The tasks
[1] From the mailing-list post on Cambodian death tolls, repeat the stretch from "Michael Pugliese michael.098762001" through "at 8:15 a.m." word for word.
[2] List every surname in the line of the mailing-list post on Cambodian death tolls that starts with "On Chandler".
[3] Pick up the mailing-list post on Cambodian death tolls after its final line and carry it forward.
>> begin Text shown
[lbo-talk] Michael Turner picks apart Cooper's "Rorschach" analogy

Michael Pugliese michael.098762001 at gmail.com
Sat Oct 14 06:33:11 PDT 2006


Supposed autogenocide?! Michael Turner Says: October 13th, 2006 at 8:15 a.m.
>...Well, that would require substantiating the supposed Cambodian
Autogenocide, which killed anywhere from 1.5 to 3 million people, depending whose sourceless fabrications you believe. Good luck with that project, Tom. Every couple years, I try to get that one pinned down, and most of the hard data that has emerged since the Vietnamese left Cambodia points in the other direction. The Yale Genocide Project likes to total up numbers based on estimates of the numbers of mass graves and how many might be in them. Strangely enough, they never get around to any of the exhumations and forensics that would determine likely causes of death or actual mass-grave body counts. And nobody else does either. Why check in with reality when you've got such a great bogeyman myth going? Why settle for substantiated figures that might be in the range of 150,000-300,000 Khmer Rouge murders when you can be the steward of one of the great genocide-story legacies of the 20th century? Why embarrass the U.S. government, the source of so much Cambodian foreign direct assistance these days, with a rough estimate of the number of bodies riddled with bomb shrapnel from B-52 runs that dumped maybe a quarter ton of bombs per capita on the countryside?

http://www.time.com/time/asia/asia/magazine/1999/990823/pol_pot1.html By DAVID CHANDLER
>...His harsh, utopian policies, derived in part from Maoist China,
drove an estimated 1.5 million Cambodians--or one in five--to their deaths from malnutrition, illness or overwork. At least 200,000 more were executed as enemies of the state. The ratio of deaths to population made the Cambodian revolution the most murderous in a century of revolutions.

On Chandler, Kiernan, Chomsky, Lacouture, Caldwell, Summers, and Porter http://www.jim.com/canon.htm

The Standard Total Academic View on Cambodia

Even Vickery says 750,000 deaths.
>> end Text shown
>> begin Given material
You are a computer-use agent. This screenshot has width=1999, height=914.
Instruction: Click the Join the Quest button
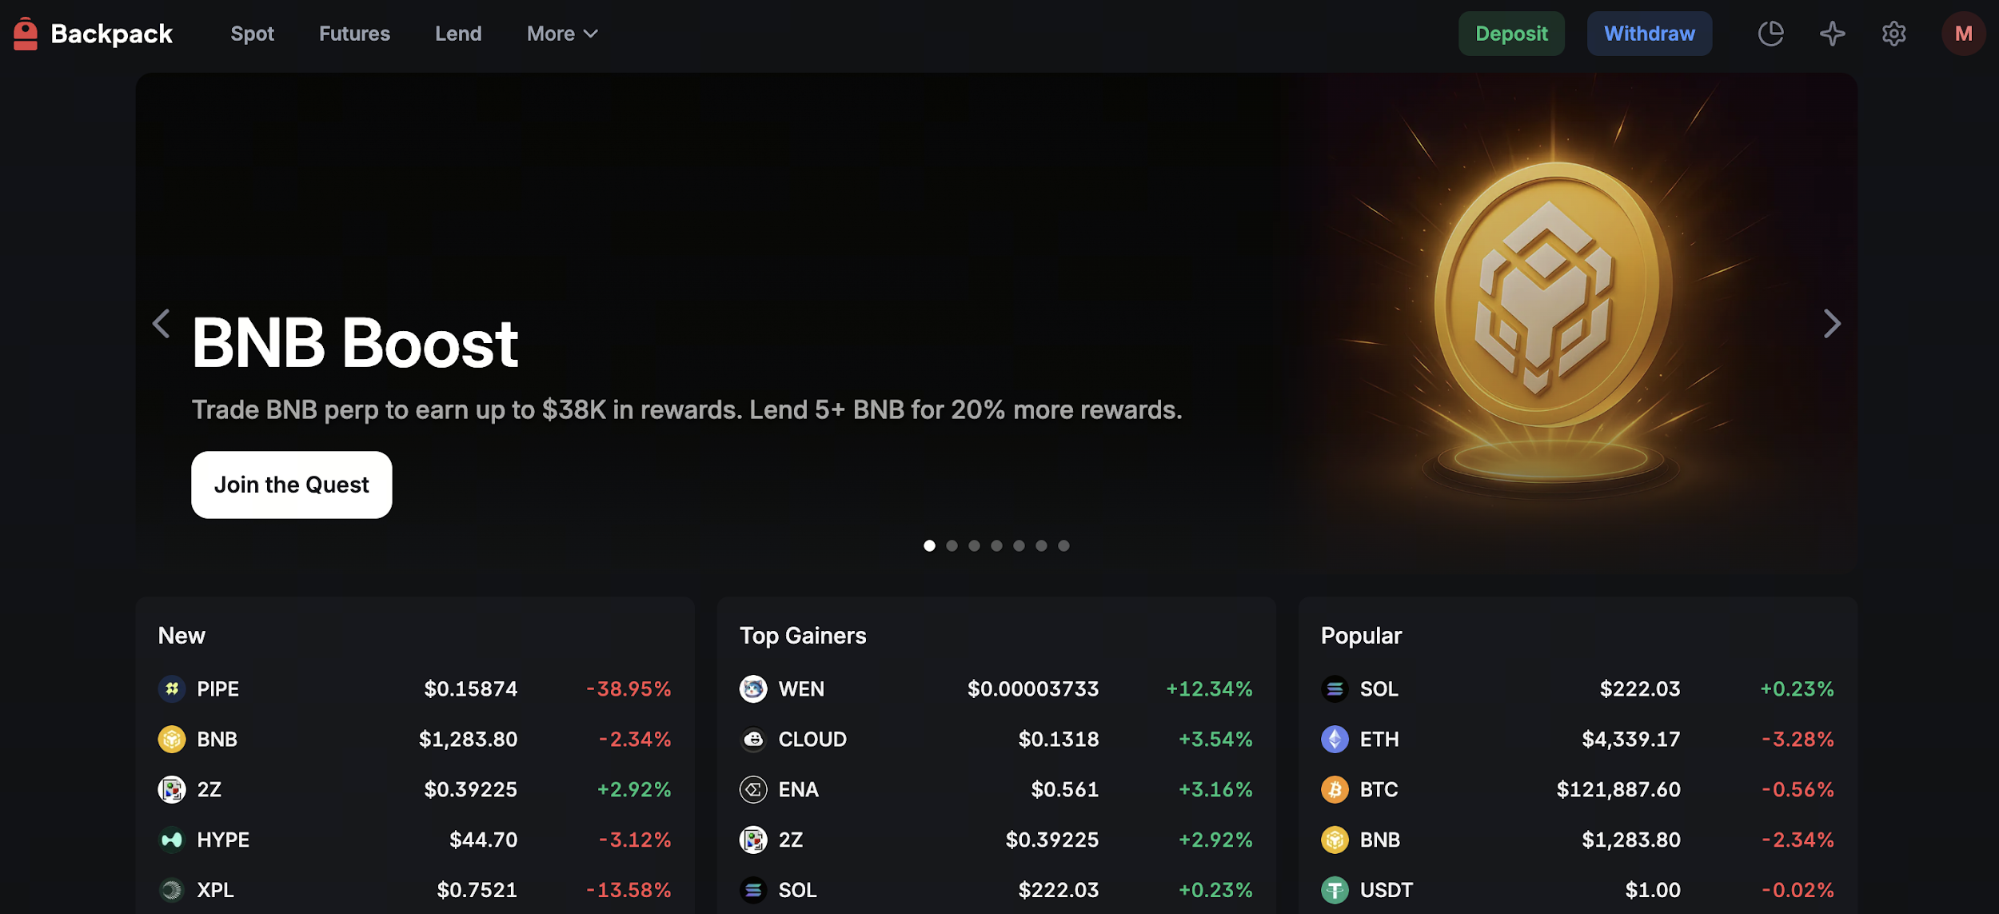[291, 485]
>> end Given material
In response
[1]
Michael Pugliese michael.098762001 at gmail.com
Sat Oct 14 06:33:11 PDT 2006


Supposed autogenocide?! Michael Turner Says: October 13th, 2006 at 8:15 a.m.

[2] Chandler, Kiernan, Chomsky, Lacouture, Caldwell, Summers, Porter

[3]
>...Ben Kiernan, noted academic and author of the serious and worth
reading book How Pol Pot Came to Power (1985) and co-editor with David Chandler of such other notable works as Revolution and Its Aftermath (1983), will lead the U.S. State Department funded Yale University program that will create a database documenting Khmer Rouge genocidal crimes. We know from this thesis, however, that there is another story to Dr. Kiernan; the story of a young, idealistic graduate student, mesmerized by the idea of a people's revolution and socialism. Ben Kiernan was a leading Khmer Rouge defender during Democratic Kampuchea.[268] With all due respect to him and the studied work he has done since 1979, he deserves to be canonized for being a leading proponent of the STAV on Cambodia.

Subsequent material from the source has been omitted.